Eu lia: tardes longas de leituras, noutro quarto, diferente e semelhante, sem mar, mas submerso pela palavra mar. Se o poema persegue o real e acerta no coração do real, então o mar entrava dentro do quarto. Eu confundia-me com o poema no tempo.

E havia tantos outros quartos, fechados em quatro paredes, círculos à roda de coisas, atravessados por vozes. Como este, em «O Búzio de Cós e outros poemas»:

Goesa

Tudo era atravessado por um rio de memórias
E brisas subtis e lentas se cruzavam
E enquanto lá fora baloiçavam
Os grandes leques verdes das palmeiras
Uma rapariga descalça como bailarina sagrada
Atravessou o quarto leve e lenta
Num silêncio de guitarra dedilhada

Era, outra vez, um quarto perto e distante, semelhante e tão diferente do quarto onde eu lia; um quarto fechado entre paredes, um espaço “dentro” tão distante das palmeiras baloiçando “lá fora” – mas também um quarto atravessado pelo infinito: pelo “rio de memórias”, pelo tempo; por “brisas subtis”; por uma rapariga descalça. E quanto mede um quarto, se a rapariga que o atravessa é “como bailarina sagrada”, se os passos dançados, leves como os dedos sobre as cordas da guitarra, quase levitando, revelam o infinito aberto dentro do finito?

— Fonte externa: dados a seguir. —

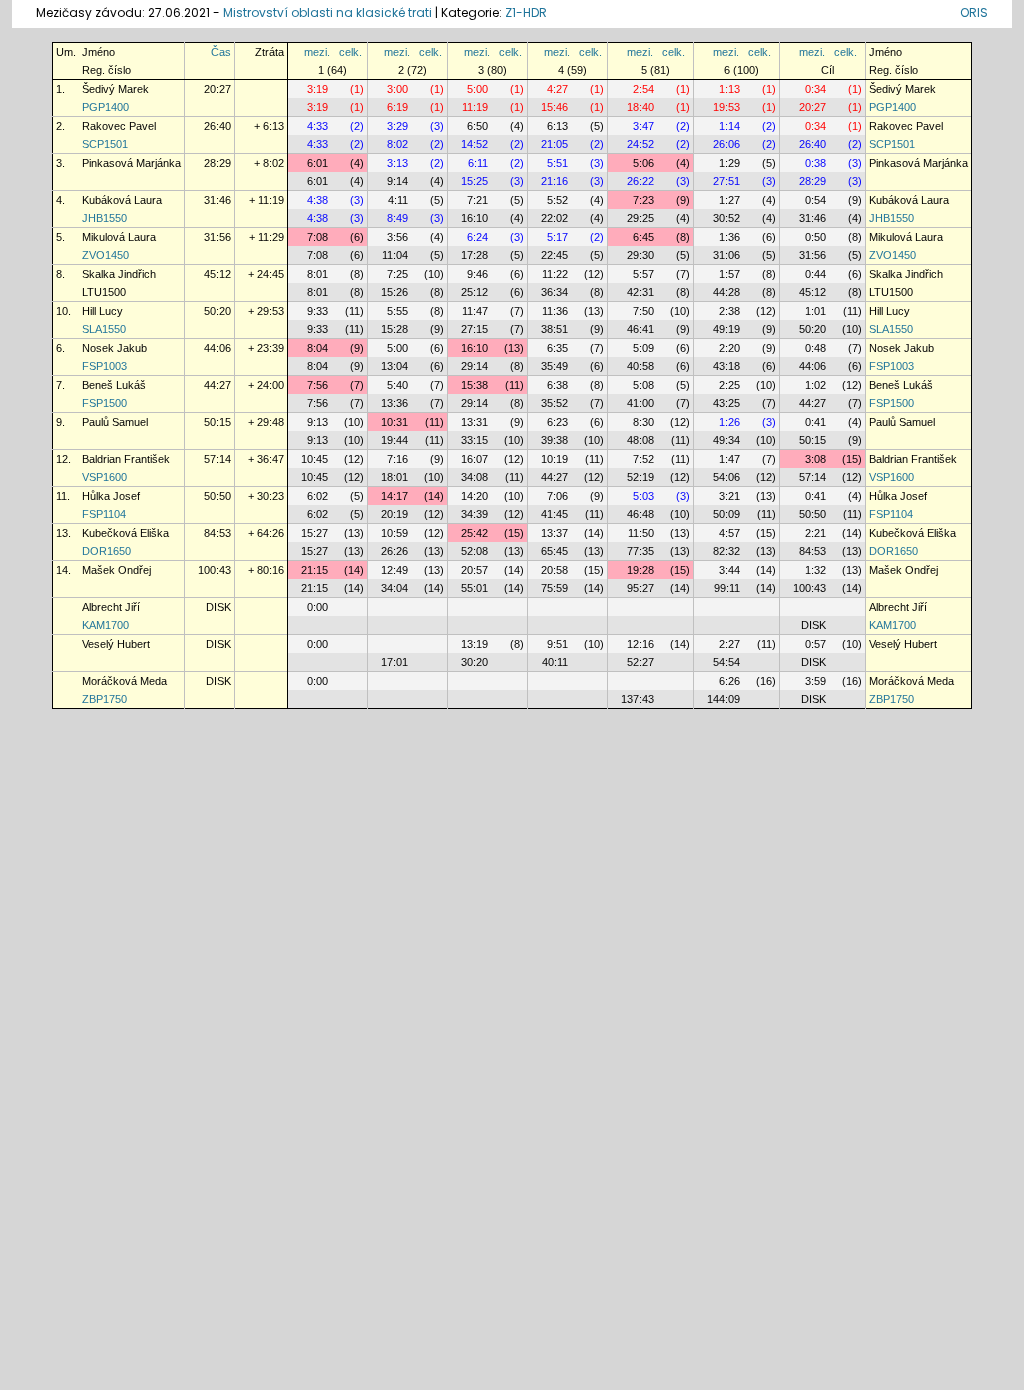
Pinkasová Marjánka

Eu descobria isto em Sophia: que os pés amam a terra, searas, maçãs, ventos, o mar; mas também que os passos dizem a distância ilimitada que há nas coisas, o tempo e o espaço inesgotáveis dentro de um quarto fechado. E tudo falava, agora, entre as paredes “de funda e devorada solidão”: eu habitava em quartos abertos, sobre um mar invisível onde vinham rebentar, verso a verso, as vozes antigas, toda a memória do mundo.

NOTA: O autor escreve segundo o antigo Acordo Ortográfico.